Segundo o Instituto Gallup, 80% das pessoas demitidas são desligadas pela ausência da chamada “Metacompetências”, ou seja, atributos que vão além de competências técnicas específicas para uma determinada função. O diferencial está na área comportamental.
Segundo Lúcia Helena, todos temos dentro de nós uma semente latente que pode vir a ser o que nós quisermos. Mas, as vezes, as pessoas se perdem nesse caminho e nem elas próprias acreditam que possam vir a ser grandes. “Meu papel é despertar essas potencialidades para que elas assegurem resultados extraordinários nos processos organizacionais e felicidade no trabalho que desenvolvem”, ressalta, lembrando que hoje o mundo corporativo busca não somente o excelente técnico.
“Pessoas muito boas tecnicamente estão sendo desligadas por ausência de comportamentos organizacionais essenciais. Não adianta ter habilidades técnicas apuradas quando há dificuldade de se relacionar com as pessoas, de compartilhar esses saberes e quando falta humildade para aprender com o outro”, afirma.


O caminho até a liderança
Não há fórmula mágica para alçar grandes voos. Mas há um caminho fundamental a percorrer, chamado por Lúcia Helena dos Três Poderosos ‘As’:
Autoconhecimento - É preciso elencar tudo o que a própria pessoa e seus pares reconheçam como de valor em sua personalidade. Paralelamente, identificar claramente os aspectos que podem ser oportunidades de melhoria. Ou seja, ter consciência do que a pessoa faz muito bem e também do que é precisa desenvolver mais ou aprender;
* Autodesenvolvimento -  Munido de autoconhecimento e trabalhado seus comportamentos, o segundo passo é continuar se desenvolvendo para buscar efetivamente aquilo que falta para atingir o propósito profissional maior.
* Autotransformação - Não basta saber o que é preciso mudar. É preciso realmente “transcender a forma atual” e de fato agir de maneira diferenciada. Quando a pessoa se transforma, ela tem mais força para transformar seu entorno.

Profissional/ Líder de sucesso X Comportamentos organizacionais não desejados
O ambiente é mais propício ao crescimento para as pessoas que têm bom humor, alto astral, proatividade, perfil inovador, entusiasmo pelo trabalho, facilidade de comunicação, temperança, versatilidade e capacidade de adaptação.

Já aquelas que têm postura de arrogância, intolerância, resistência à mudança, que se comportam como geradoras de conflitos, que não sabem gerenciar ou administrar crises e tem dificuldades em compartilhar os saberes, estão fadadas a não saírem do lugar ou, até mesmo, a serem desligadas das organizações.
Em suas palestras Lúcia Helena detalha as diferenças entre o profissional que as companhias buscam e o tipo de colaboradores que evitam ter em seus quadros.

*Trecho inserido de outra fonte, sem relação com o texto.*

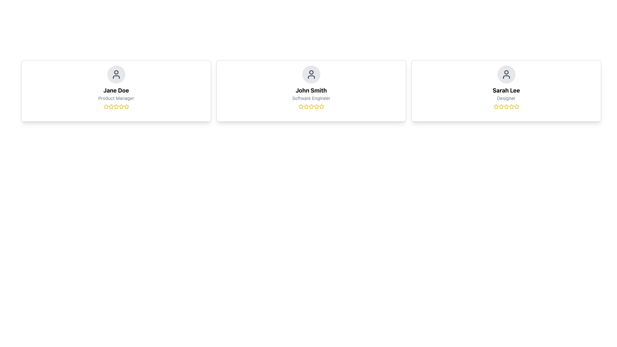 The width and height of the screenshot is (617, 347). What do you see at coordinates (106, 106) in the screenshot?
I see `the first star icon to rate it, which represents the first rating level in a set of five stars under 'Jane Doe', 'Product Manager'` at bounding box center [106, 106].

Crescer em cenários adversos
Em tempos de crises internas ou externas, as posturas organizacionais diante de cenários adversos são um desafio ainda maior para profissionais que querem ascender.

Aquisição, fusão, troca de diretoria são exemplos de cenários adversos que podem provocar desestabilidade. O mesmo vale para períodos negativos na economia, que afetam contratações e desenvolvimento das equipes.

Para aqueles que entendem que o mundo é mutante é mais fácil passar pelas turbulências. “Meu papel é buscar que profissionais e líderes compreendam que o mundo é feito de mudanças. Momentos de crise propiciam possibilidades de fazer diferente aquilo que sempre foi feito do mesmo modo”, pondera Lúcia Helena.

Novas gerações
Empresas e profissionais têm muito a ganhar se souberem conviver com as diferentes gerações dentro de um mesmo ambiente produtivo.
A Geração Millenium, também conhecida como Geração Y, está vindo com muita energia, bastante ansiedade e prontos tecnologicamente. Segundo Lúcia, eles querem mais do que dinheiro. Querem se sentir realizados, reconhecidos, valorizados chegando rápido a postos de decisão. 

As características são bem distintas dos antigos baby boomers e das gerações seguintes. “O segredo é ter todos estes perfis numa mesma empresa, para que as trocas de experiências sejam as mais ricas possíveis. Há organizações que contam, inclusive, com programas de apadrinhamento. O importante é que todos os talentos tenham disposição para aprender e compartilhar conhecimentos”.